------ STORED RECORDS ------

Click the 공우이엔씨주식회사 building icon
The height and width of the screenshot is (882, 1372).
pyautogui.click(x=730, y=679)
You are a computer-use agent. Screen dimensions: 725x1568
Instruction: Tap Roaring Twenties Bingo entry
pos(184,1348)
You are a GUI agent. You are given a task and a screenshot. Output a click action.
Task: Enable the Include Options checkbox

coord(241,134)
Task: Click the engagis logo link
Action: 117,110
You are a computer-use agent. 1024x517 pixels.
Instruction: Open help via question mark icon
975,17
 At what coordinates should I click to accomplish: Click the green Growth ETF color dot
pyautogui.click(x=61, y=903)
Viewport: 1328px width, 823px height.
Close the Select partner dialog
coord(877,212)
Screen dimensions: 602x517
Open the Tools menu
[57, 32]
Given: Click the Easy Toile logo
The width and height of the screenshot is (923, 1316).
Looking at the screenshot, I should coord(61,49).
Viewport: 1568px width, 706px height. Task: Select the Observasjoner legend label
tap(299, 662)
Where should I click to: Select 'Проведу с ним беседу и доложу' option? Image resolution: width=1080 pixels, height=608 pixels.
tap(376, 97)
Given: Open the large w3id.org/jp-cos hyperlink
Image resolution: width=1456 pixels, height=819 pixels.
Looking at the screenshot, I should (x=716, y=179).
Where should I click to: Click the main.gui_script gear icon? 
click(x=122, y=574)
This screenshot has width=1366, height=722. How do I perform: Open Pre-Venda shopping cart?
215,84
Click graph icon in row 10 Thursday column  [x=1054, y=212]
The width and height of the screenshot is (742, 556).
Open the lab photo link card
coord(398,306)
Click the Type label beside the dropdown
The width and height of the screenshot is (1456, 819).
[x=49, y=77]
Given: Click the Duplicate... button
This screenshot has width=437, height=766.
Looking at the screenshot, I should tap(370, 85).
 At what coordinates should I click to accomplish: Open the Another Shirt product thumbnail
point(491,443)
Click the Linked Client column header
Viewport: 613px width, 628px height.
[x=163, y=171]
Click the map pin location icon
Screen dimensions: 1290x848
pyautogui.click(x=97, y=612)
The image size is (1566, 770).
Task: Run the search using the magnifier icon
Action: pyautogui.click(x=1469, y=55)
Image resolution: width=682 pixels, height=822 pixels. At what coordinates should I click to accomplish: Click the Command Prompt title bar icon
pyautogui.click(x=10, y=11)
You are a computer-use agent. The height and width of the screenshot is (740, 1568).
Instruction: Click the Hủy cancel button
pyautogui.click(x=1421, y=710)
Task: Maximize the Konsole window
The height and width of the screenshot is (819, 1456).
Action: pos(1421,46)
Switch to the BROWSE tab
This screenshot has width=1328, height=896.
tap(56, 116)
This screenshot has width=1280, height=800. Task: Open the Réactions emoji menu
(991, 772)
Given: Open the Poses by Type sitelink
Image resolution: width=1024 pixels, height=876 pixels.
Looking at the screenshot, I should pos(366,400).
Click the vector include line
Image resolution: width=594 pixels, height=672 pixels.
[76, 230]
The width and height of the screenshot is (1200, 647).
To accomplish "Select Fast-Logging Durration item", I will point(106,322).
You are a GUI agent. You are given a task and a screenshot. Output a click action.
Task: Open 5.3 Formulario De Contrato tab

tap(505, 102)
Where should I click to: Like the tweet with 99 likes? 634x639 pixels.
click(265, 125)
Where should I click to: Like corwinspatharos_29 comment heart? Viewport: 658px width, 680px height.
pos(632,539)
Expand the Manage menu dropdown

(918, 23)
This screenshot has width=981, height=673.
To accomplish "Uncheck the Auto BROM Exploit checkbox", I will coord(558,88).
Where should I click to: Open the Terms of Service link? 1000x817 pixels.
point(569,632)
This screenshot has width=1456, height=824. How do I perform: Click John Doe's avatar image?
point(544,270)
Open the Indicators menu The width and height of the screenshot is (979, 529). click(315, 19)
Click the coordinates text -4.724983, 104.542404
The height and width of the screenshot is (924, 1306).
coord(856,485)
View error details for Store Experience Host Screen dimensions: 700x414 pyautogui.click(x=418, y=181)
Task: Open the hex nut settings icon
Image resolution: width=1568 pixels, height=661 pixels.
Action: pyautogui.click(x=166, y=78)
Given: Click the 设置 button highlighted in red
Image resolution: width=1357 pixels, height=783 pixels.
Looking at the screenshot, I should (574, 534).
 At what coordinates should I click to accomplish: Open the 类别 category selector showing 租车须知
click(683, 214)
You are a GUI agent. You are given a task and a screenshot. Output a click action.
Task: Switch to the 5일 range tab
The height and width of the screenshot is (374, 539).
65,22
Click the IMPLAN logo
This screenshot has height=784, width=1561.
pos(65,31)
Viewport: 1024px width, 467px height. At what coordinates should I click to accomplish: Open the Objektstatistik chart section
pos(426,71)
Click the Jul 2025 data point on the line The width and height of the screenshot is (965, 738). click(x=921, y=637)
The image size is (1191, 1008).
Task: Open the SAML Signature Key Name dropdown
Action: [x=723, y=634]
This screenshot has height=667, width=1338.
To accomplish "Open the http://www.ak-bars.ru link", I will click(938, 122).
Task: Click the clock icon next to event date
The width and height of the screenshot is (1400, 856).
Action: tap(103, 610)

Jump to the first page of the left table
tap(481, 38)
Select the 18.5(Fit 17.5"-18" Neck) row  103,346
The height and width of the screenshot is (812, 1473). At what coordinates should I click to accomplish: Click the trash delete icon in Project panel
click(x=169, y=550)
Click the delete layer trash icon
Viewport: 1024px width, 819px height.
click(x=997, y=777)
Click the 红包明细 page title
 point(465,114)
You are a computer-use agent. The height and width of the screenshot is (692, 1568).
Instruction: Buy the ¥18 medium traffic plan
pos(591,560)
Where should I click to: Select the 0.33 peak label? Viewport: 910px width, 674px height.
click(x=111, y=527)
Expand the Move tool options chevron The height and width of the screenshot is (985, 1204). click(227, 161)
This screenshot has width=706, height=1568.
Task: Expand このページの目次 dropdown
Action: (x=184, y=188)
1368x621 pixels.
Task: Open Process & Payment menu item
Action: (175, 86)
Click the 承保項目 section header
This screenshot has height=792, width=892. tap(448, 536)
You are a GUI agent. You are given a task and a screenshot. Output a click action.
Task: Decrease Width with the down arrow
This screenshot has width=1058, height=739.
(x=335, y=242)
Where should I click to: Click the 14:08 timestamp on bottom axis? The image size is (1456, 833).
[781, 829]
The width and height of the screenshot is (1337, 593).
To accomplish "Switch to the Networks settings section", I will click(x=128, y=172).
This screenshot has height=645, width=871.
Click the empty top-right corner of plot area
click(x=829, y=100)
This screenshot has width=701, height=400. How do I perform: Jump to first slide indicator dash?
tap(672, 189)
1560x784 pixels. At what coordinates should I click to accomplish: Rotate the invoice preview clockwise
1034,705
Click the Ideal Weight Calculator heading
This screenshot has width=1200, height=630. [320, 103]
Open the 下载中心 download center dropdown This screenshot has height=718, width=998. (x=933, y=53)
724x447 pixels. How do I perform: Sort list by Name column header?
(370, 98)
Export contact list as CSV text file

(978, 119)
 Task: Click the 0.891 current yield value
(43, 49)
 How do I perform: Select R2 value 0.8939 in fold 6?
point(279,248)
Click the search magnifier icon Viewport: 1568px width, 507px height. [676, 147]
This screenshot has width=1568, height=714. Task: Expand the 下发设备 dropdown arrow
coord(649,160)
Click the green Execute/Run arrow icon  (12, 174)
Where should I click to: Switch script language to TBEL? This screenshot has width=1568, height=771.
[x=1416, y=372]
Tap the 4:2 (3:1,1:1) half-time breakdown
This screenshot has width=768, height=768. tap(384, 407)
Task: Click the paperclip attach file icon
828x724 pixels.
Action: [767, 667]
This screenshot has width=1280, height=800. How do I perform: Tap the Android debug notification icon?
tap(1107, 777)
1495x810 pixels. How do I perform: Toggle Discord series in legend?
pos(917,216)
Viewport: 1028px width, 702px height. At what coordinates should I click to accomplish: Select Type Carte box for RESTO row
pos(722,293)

------

### [TASK OBJECTIVE]
Render the items as a numbered list, starting with the line that contains "Click the search" and continuing through the last line of the items. Leave out any blank lines.

### [WRITTEN RESPONSE]
1. Click the search magnifier icon Viewport: 1568px width, 507px height. [676, 147]
2. This screenshot has width=1568, height=714. Task: Expand the 下发设备 dropdown arrow
3. coord(649,160)
4. Click the green Execute/Run arrow icon  (12, 174)
5. Where should I click to: Switch script language to TBEL? This screenshot has width=1568, height=771.
6. [x=1416, y=372]
7. Tap the 4:2 (3:1,1:1) half-time breakdown
8. This screenshot has width=768, height=768. tap(384, 407)
9. Task: Click the paperclip attach file icon
10. 828x724 pixels.
11. Action: [767, 667]
12. This screenshot has width=1280, height=800. How do I perform: Tap the Android debug notification icon?
13. tap(1107, 777)
14. 1495x810 pixels. How do I perform: Toggle Discord series in legend?
15. pos(917,216)
16. Viewport: 1028px width, 702px height. At what coordinates should I click to accomplish: Select Type Carte box for RESTO row
17. pos(722,293)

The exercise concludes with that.